Every line in the entries that holds "tool" should be identified and copied.

*** Block opens ***

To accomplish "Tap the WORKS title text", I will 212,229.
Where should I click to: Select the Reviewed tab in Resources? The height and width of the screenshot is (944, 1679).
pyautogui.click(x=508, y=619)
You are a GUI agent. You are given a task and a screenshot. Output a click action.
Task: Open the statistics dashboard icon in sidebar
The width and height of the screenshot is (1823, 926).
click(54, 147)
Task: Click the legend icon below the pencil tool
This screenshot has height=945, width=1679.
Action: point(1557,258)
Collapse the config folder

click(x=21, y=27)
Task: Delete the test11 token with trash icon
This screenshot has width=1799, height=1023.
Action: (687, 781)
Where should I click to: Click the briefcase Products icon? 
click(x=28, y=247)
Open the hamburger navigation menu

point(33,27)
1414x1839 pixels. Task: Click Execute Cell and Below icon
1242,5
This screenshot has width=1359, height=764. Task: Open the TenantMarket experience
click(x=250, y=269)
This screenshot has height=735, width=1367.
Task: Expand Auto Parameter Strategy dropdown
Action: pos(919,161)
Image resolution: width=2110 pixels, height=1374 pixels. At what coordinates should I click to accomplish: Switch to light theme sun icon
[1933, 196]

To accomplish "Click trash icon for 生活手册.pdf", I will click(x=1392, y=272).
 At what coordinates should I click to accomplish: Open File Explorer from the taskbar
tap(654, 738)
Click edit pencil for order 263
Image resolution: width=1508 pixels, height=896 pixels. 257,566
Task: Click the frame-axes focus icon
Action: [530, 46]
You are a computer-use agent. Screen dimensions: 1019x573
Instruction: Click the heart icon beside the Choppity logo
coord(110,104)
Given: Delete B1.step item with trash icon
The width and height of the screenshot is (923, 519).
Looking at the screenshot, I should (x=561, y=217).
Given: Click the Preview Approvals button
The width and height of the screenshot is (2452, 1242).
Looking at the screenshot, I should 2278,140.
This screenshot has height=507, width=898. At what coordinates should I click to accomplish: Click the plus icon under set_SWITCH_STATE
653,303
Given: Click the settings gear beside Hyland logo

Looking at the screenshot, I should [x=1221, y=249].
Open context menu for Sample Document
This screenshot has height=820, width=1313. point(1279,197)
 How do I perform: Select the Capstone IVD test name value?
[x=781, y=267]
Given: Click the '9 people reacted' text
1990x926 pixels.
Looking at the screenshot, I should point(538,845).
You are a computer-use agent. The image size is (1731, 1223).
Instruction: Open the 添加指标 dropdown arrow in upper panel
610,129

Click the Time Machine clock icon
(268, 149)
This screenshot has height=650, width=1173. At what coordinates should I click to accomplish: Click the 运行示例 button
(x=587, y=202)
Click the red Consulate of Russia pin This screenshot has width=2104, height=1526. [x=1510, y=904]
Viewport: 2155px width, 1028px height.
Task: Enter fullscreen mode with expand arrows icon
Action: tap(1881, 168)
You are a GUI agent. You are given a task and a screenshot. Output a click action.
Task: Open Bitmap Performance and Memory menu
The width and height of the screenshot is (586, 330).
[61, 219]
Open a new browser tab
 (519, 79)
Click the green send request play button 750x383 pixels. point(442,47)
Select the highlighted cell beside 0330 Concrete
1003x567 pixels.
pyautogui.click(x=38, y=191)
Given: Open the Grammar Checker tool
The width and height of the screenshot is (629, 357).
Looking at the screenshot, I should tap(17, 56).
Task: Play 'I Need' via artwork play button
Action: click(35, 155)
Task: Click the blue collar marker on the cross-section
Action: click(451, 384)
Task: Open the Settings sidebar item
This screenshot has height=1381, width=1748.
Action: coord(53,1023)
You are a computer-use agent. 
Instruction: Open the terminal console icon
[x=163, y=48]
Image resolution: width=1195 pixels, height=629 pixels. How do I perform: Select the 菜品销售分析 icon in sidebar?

*** Block closes ***

* [Your response]
Task: Click the legend icon below the pencil tool
Given: Open the Grammar Checker tool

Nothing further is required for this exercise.